In the quiet mornings of Dehradun, I often walk through patches of Sal forest near my home. These aren’t the manicured botanical gardens we post on postcards. They’re tangled, breathing corridors—home to bark, birdcall, and breath. And in every trunk, I see a guardian we’ve learned to overlook.
When we talk about forests today, the dominant narrative is driven by data: carbon sequestration numbers, afforestation targets, biodiversity metrics. While these are essential, they tend to reduce forests to utilitarian roles. Forests become “resources” or “climate assets.” But a forest is not a spreadsheet. It is a living world—a complex system of relationships woven together by time and adaptation.

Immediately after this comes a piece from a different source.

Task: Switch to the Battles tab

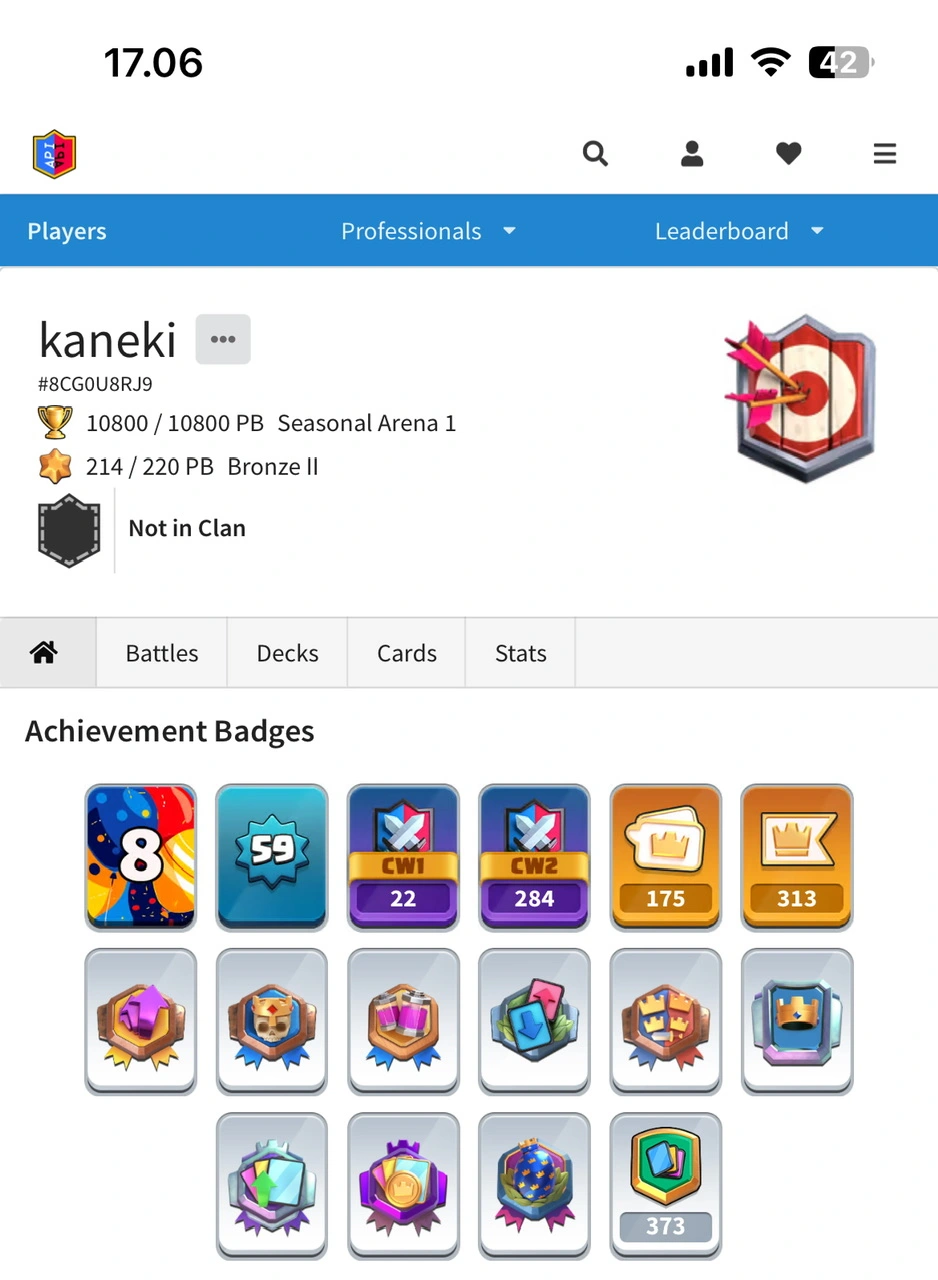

In Uttarakhand, forests are more than just green spaces. They’re sacred groves, local pharmacies, and ancestral classrooms. I’ve met women who still gather seasonal herbs, never taking more than needed. I’ve spoken with elders who remember the songs of birds that no longer return. These aren’t anecdotes—they’re disappearing archives of ecological memory.
And yet, the threats are mounting. Fragmentation from roads, unregulated tourism, monoculture plantations—all slowly chip away at the web of life that holds our forests together. Each development project that slices through a corridor cuts more than land—it disrupts migration, mating, and centuries of balance.
Seeing the Forest as a Whole
To truly protect forests, we must see them as more than tree cover. They are mycorrhizal networks beneath our feet, the calls of langurs in the canopy, and the seasonal arrival of fireflies. They are communities—with roots and rhythms and memory.
Modern conservation efforts must integrate local stewardship. Community Forest Management models and grassroots ecological programs in India have shown that when locals are treated as guardians—not threats—conservation thrives.
Let’s stop measuring forests only by economic yield or carbon offset. Let’s start honoring them as elders of the ecosystem—guardians of air, water, and spirit. Their language is not just ecological. It is emotional, cultural, ancestral. And it deserves to be heard.